Activity: Please repeat every entry, keeping each one exactly the same.

*** Begin section ***

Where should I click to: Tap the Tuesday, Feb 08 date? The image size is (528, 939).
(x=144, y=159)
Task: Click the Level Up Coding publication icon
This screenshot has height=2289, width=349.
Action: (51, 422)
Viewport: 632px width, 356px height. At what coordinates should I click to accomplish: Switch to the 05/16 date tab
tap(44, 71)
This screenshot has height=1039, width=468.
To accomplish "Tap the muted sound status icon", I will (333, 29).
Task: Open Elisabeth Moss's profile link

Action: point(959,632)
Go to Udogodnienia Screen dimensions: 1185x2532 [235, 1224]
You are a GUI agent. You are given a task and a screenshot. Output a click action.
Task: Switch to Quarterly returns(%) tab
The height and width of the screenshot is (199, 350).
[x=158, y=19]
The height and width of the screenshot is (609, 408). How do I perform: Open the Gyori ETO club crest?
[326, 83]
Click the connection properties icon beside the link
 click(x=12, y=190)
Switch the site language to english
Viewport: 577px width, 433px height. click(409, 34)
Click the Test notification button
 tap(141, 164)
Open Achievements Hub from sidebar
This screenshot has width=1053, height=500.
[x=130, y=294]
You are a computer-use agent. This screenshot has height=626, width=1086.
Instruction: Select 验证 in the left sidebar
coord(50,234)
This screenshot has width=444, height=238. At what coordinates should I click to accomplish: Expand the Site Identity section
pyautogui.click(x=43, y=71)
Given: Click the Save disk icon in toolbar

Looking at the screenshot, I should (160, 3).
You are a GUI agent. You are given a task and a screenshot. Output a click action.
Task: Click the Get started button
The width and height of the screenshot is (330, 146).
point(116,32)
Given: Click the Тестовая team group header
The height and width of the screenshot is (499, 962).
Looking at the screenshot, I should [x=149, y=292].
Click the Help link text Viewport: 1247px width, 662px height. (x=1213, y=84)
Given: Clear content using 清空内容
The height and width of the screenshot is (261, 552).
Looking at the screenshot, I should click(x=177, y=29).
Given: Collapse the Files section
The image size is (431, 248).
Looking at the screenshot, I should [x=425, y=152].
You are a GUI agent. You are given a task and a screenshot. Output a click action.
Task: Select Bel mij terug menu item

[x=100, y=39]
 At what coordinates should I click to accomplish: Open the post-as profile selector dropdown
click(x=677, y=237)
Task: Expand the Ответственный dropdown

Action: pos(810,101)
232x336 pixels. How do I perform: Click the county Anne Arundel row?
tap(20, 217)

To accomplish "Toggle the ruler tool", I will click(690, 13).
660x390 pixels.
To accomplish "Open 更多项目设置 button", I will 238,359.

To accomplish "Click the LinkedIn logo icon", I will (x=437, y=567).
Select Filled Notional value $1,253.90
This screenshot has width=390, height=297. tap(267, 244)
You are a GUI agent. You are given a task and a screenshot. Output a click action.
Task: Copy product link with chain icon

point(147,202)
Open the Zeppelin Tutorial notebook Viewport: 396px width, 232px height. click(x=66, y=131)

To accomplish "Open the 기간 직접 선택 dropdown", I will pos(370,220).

*** End section ***

Written solution:
Where should I click to: Tap the Tuesday, Feb 08 date? The image size is (528, 939).
(x=144, y=159)
Task: Click the Level Up Coding publication icon
This screenshot has height=2289, width=349.
Action: (51, 422)
Viewport: 632px width, 356px height. At what coordinates should I click to accomplish: Switch to the 05/16 date tab
tap(44, 71)
This screenshot has height=1039, width=468.
To accomplish "Tap the muted sound status icon", I will (333, 29).
Task: Open Elisabeth Moss's profile link

Action: point(959,632)
Go to Udogodnienia Screen dimensions: 1185x2532 [235, 1224]
You are a GUI agent. You are given a task and a screenshot. Output a click action.
Task: Switch to Quarterly returns(%) tab
The height and width of the screenshot is (199, 350).
[x=158, y=19]
The height and width of the screenshot is (609, 408). How do I perform: Open the Gyori ETO club crest?
[326, 83]
Click the connection properties icon beside the link
 click(x=12, y=190)
Switch the site language to english
Viewport: 577px width, 433px height. click(409, 34)
Click the Test notification button
 tap(141, 164)
Open Achievements Hub from sidebar
This screenshot has width=1053, height=500.
[x=130, y=294]
You are a computer-use agent. This screenshot has height=626, width=1086.
Instruction: Select 验证 in the left sidebar
coord(50,234)
This screenshot has width=444, height=238. At what coordinates should I click to accomplish: Expand the Site Identity section
pyautogui.click(x=43, y=71)
Given: Click the Save disk icon in toolbar

Looking at the screenshot, I should (160, 3).
You are a GUI agent. You are given a task and a screenshot. Output a click action.
Task: Click the Get started button
The width and height of the screenshot is (330, 146).
point(116,32)
Given: Click the Тестовая team group header
The height and width of the screenshot is (499, 962).
Looking at the screenshot, I should [x=149, y=292].
Click the Help link text Viewport: 1247px width, 662px height. (x=1213, y=84)
Given: Clear content using 清空内容
The height and width of the screenshot is (261, 552).
Looking at the screenshot, I should click(x=177, y=29).
Given: Collapse the Files section
The image size is (431, 248).
Looking at the screenshot, I should [x=425, y=152].
You are a GUI agent. You are given a task and a screenshot. Output a click action.
Task: Select Bel mij terug menu item

[x=100, y=39]
 At what coordinates should I click to accomplish: Open the post-as profile selector dropdown
click(x=677, y=237)
Task: Expand the Ответственный dropdown

Action: pos(810,101)
232x336 pixels. How do I perform: Click the county Anne Arundel row?
tap(20, 217)

To accomplish "Toggle the ruler tool", I will click(690, 13).
660x390 pixels.
To accomplish "Open 更多项目设置 button", I will 238,359.

To accomplish "Click the LinkedIn logo icon", I will (x=437, y=567).
Select Filled Notional value $1,253.90
This screenshot has width=390, height=297. tap(267, 244)
You are a GUI agent. You are given a task and a screenshot. Output a click action.
Task: Copy product link with chain icon

point(147,202)
Open the Zeppelin Tutorial notebook Viewport: 396px width, 232px height. click(x=66, y=131)

To accomplish "Open the 기간 직접 선택 dropdown", I will pos(370,220).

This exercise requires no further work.